[Data shown Boundary: Start]
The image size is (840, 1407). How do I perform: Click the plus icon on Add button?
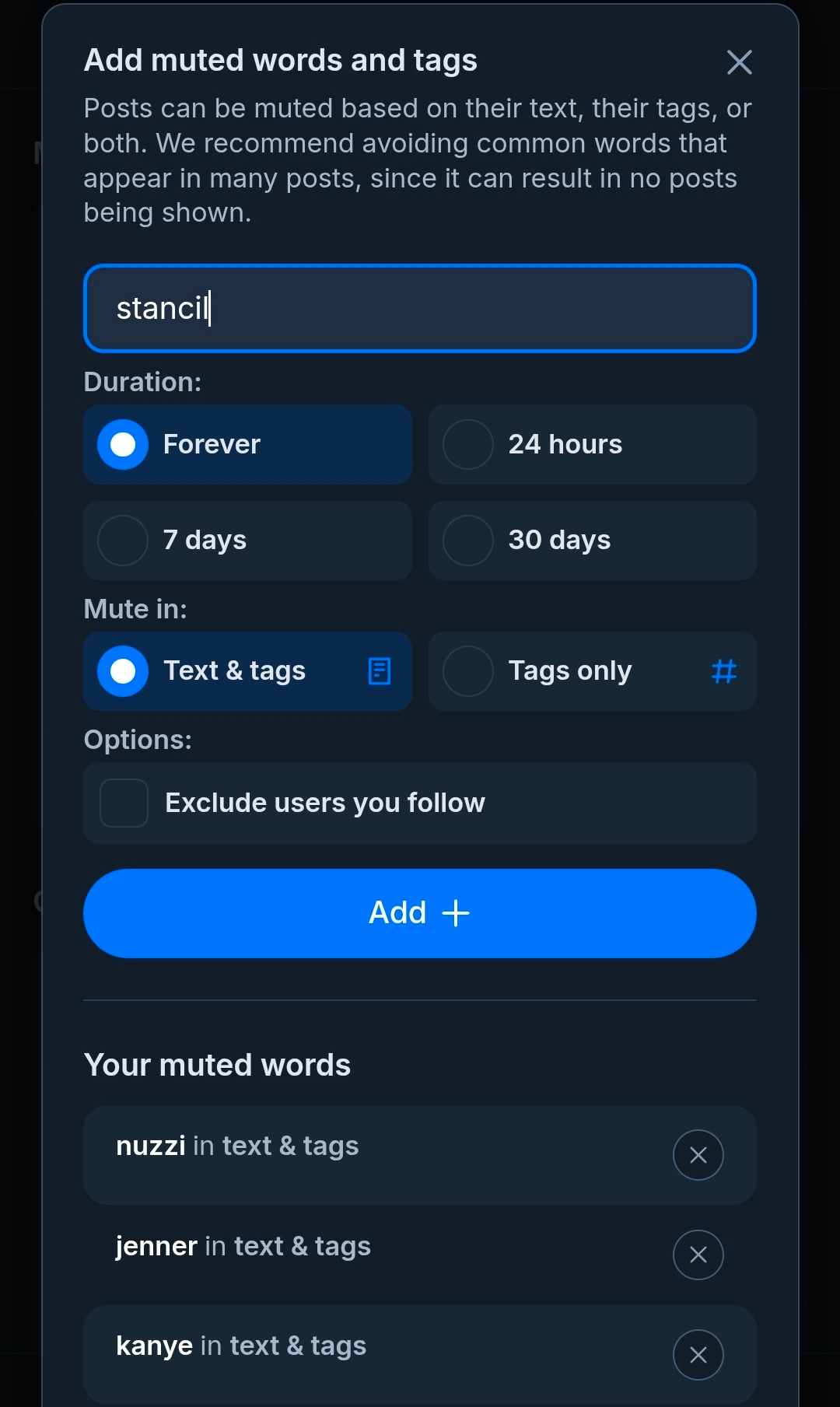(x=456, y=913)
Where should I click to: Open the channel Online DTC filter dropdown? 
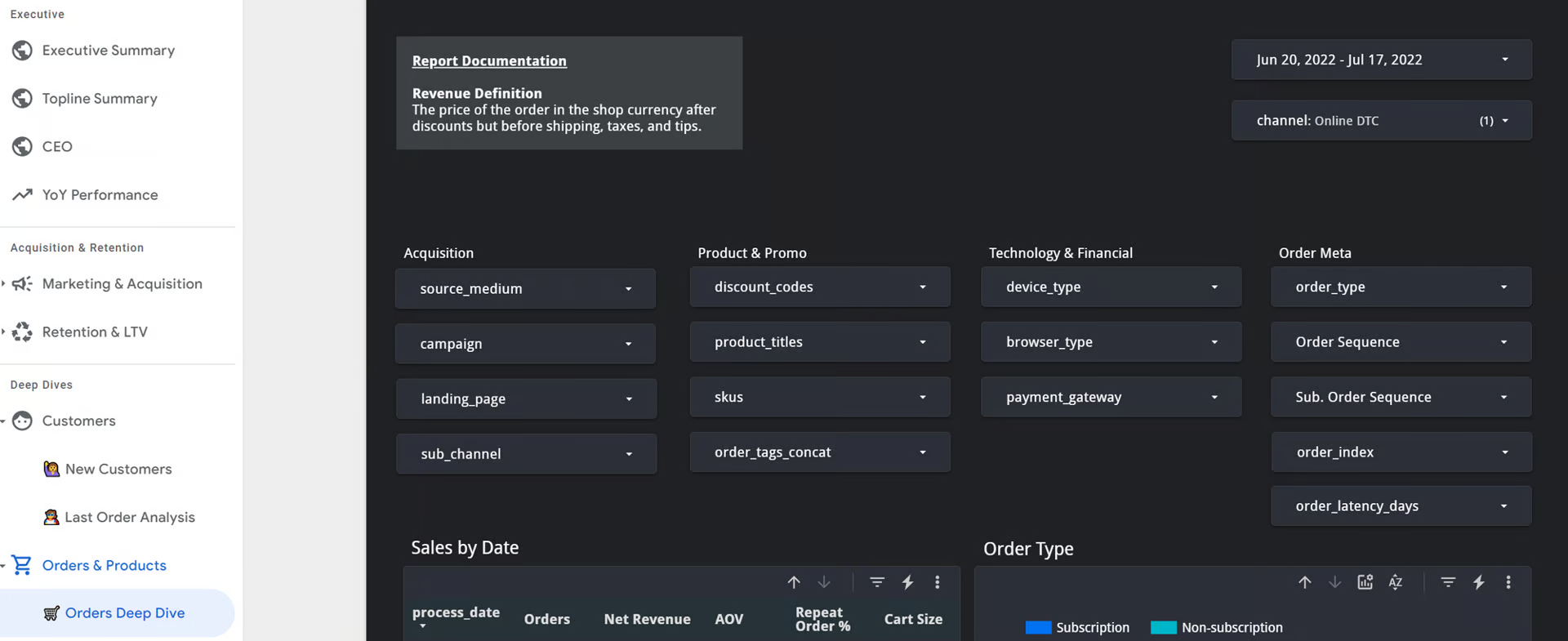coord(1381,121)
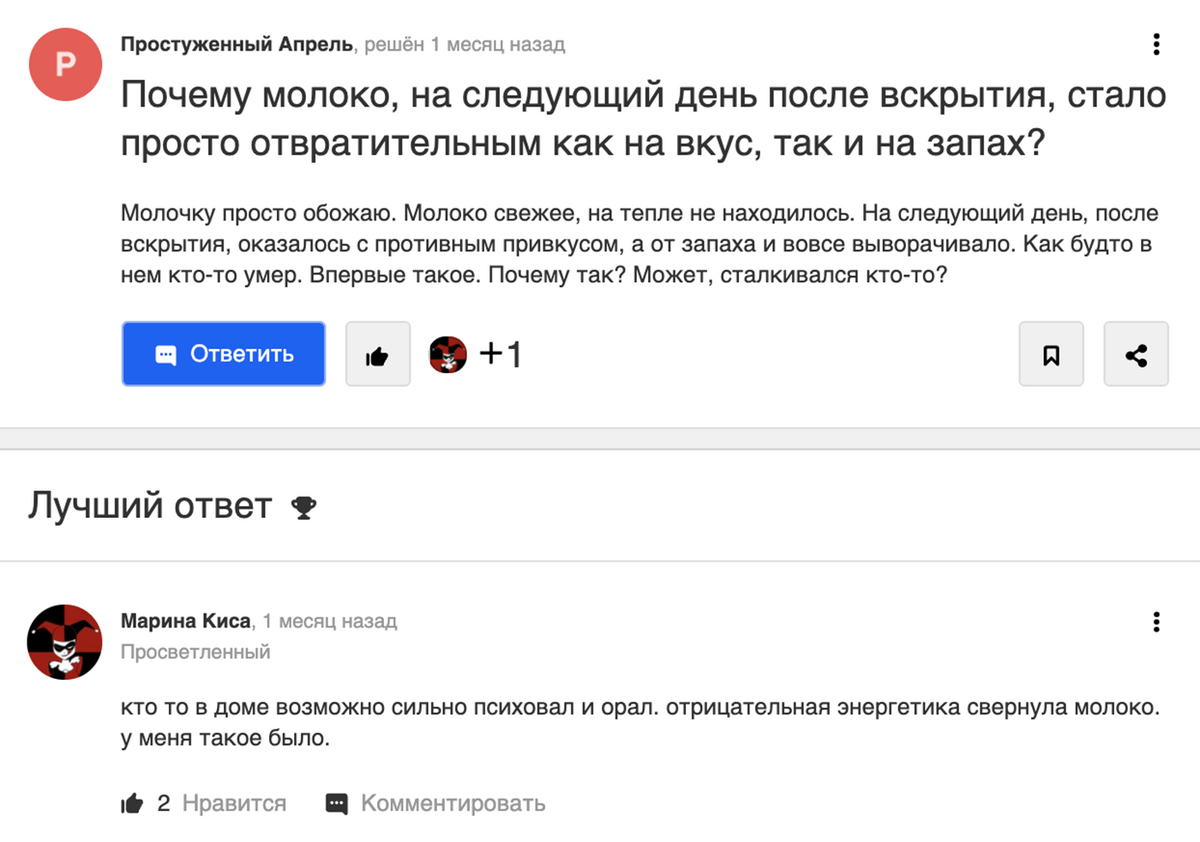
Task: Click the trophy icon by Лучший ответ
Action: click(x=303, y=508)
[Data shown Boundary: End]
**Instructions to follow**
Without the pictures, give the entries above back exactly.

**Exercise response**
The image size is (840, 1407). How do I perform: Click the plus icon on Add button?
(x=456, y=913)
Where should I click to: Open the channel Online DTC filter dropdown? 
coord(1381,121)
Task: Click the trophy icon by Лучший ответ
Action: click(x=303, y=508)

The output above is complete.